The author does not elaborate on the role of Sir Syed’s three companion-successors in the Educational Conference, which regrettably turned into a political organisation. After Sir Syed died, sadly, not a single residential college could be set up anywhere in the country. [Jamia Millia Islamia, which came up in 1920, was also a result of people associated with Aligarh people who held anti-colonial nationalist worldviews. Another exception is what is now called the Women’s College of AMU, which is the only significant addition to the credit of the Educational Conference.] It strikes a sharp contrast with the Anjuman-i-Islam of Mumbai, which runs a chain of schools and colleges in western India. This aspect of the history of the Educational Conference also awaits deeper explorations and evaluation.

In particular, the misplaced priorities and deviation from the original goals of the College and the Aligarh Movement peeved Syed Mahmood. By the 1880s, argues the author, Sir Syed had gained a high stature. Therefore, his close companions were guarded and restrained in expressing dissent against his vision for the college. Of all his companions, his son alone shared his vision and subscribed to it wholly. However, Prof. Ifthikar found that the three worthies did not find Mahmood acceptable as Secretary of the College. By 1900, two years after Sir Syed passed away, Mahmood got ousted from not just the College management but Aligarh itself. He had to shift to Sitapur, where he stayed with a cousin.

According to the author, Viqar-ul-Mulk was the more conservative and traditionalist of the three and more upright, though he bore his integrity with arrogance. Francis Robinson cites a remark by Sir Syed on Viqar-ul-Mulk in his 1974 book, Separatism Among Indian Muslims: Politics of the United Provinces. “I believe Mushtaq Hussain would not change his opinion even if God revealed Himself against it.”
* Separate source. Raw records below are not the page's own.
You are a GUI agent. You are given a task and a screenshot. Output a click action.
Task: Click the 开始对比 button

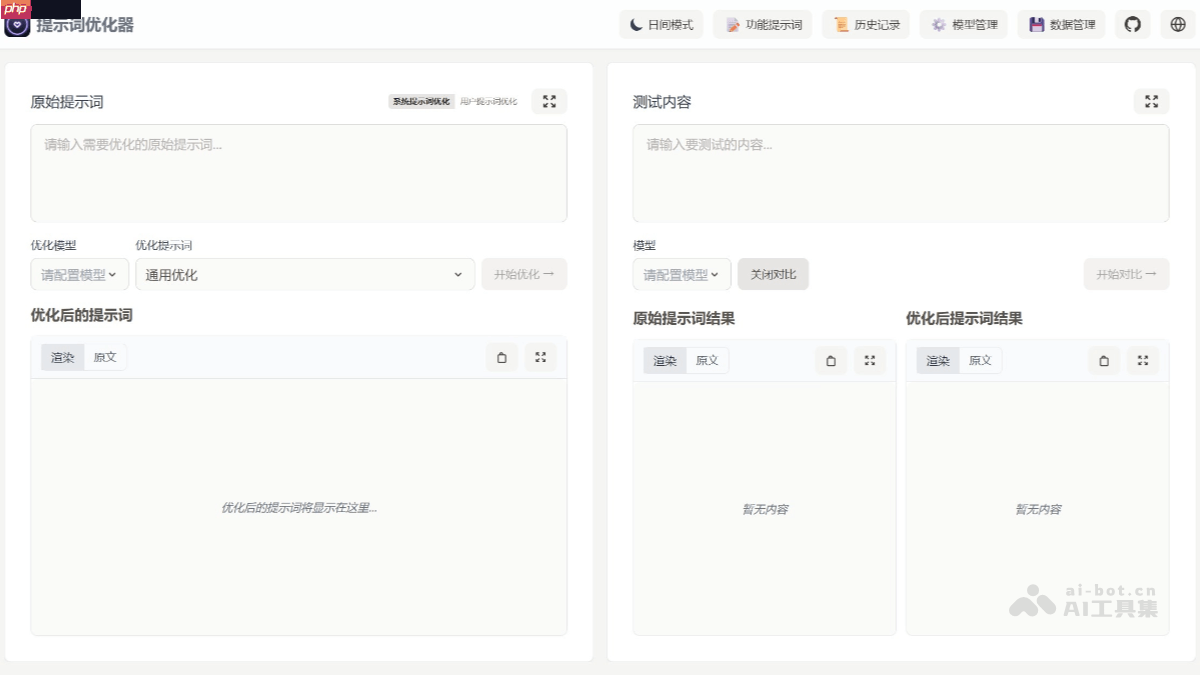coord(1126,273)
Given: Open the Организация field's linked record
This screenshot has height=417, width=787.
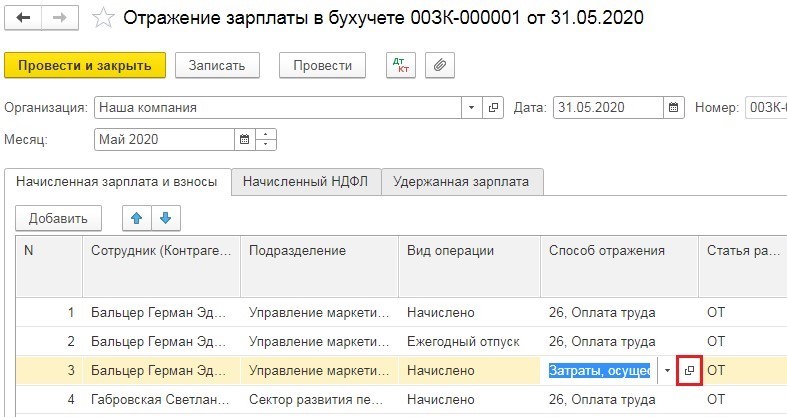Looking at the screenshot, I should [x=494, y=108].
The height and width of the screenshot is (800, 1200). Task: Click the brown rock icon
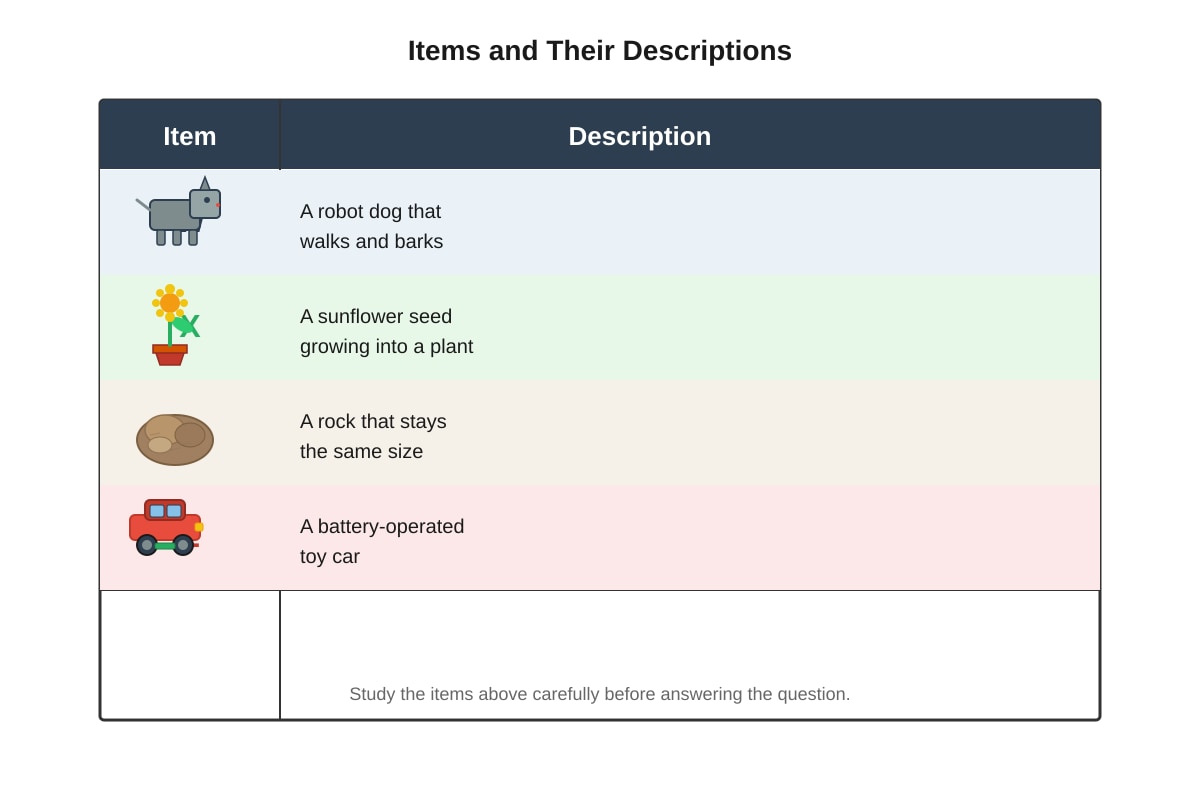[175, 439]
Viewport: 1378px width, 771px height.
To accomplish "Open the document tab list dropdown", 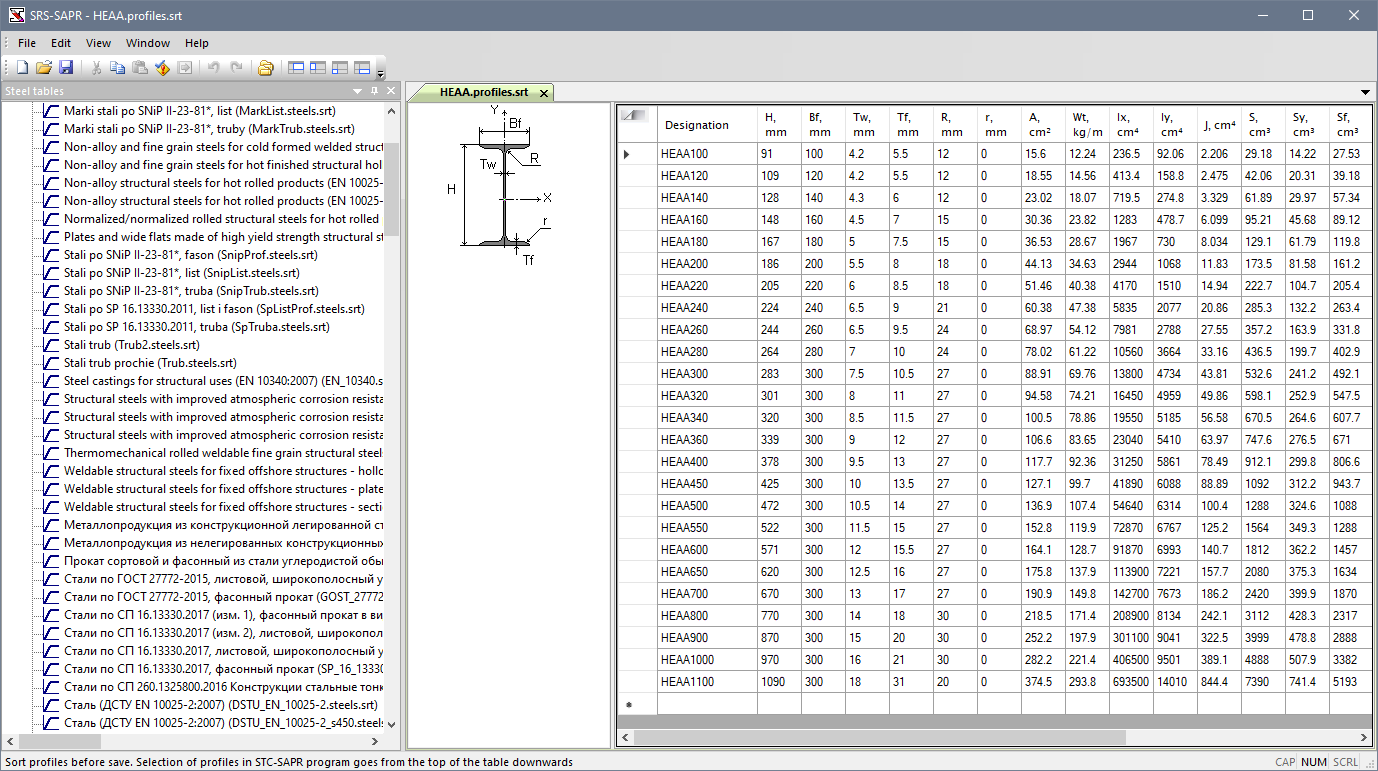I will click(1366, 93).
Despite being quite a reactionary, in terms of caste and gender, Viqar-ul-Mulk's conduct with his widowed British daughter-in-law, Shelly, was dignified. Prof. Iftikhar deals with this aspect in detail. Earlier, in “Humanism of an Ultraconservative”, retired IAS officer Naved Masood wrote, “We need not question the judgment of Sir Syed [about Viqar-ul-Mulk] but take note of the multi-layered nature of human personality. At an altogether different plane, the facts mentioned here invite the serious scholar to examine the human side of ‘Muslim orthodoxy’ and whether it holds lessons—or at least provides points to ponder—for the current self-righteous orthodoxies with its rigid worldviews. In any case, the episode deserves to be widely publicised as providing new insights in the social life of the Muslim gentry.”

Notwithstanding some proofing errors and a few repetitions, this volume needs appreciation. It is heartening that rigorous academic studies are getting published in Urdu even as the embattled language fights its marginalisation. A short concluding note may have enhanced the value of this volume. The English-language academia in the humanities and social sciences need to learn from the rigours of meticulous research that embellishes the book. It is a significant addition to the existing literature on the history of the Aligarh Movement and colonial north Indian Muslim elites, besides inviting the attention of historians to explore the social histories of other major educational institutions in India. Hopefully, the account will get translated into English to garner an even wider readership.

The author is professor, Modern and Contemporary Indian History, Aligarh Muslim University. The views are personal.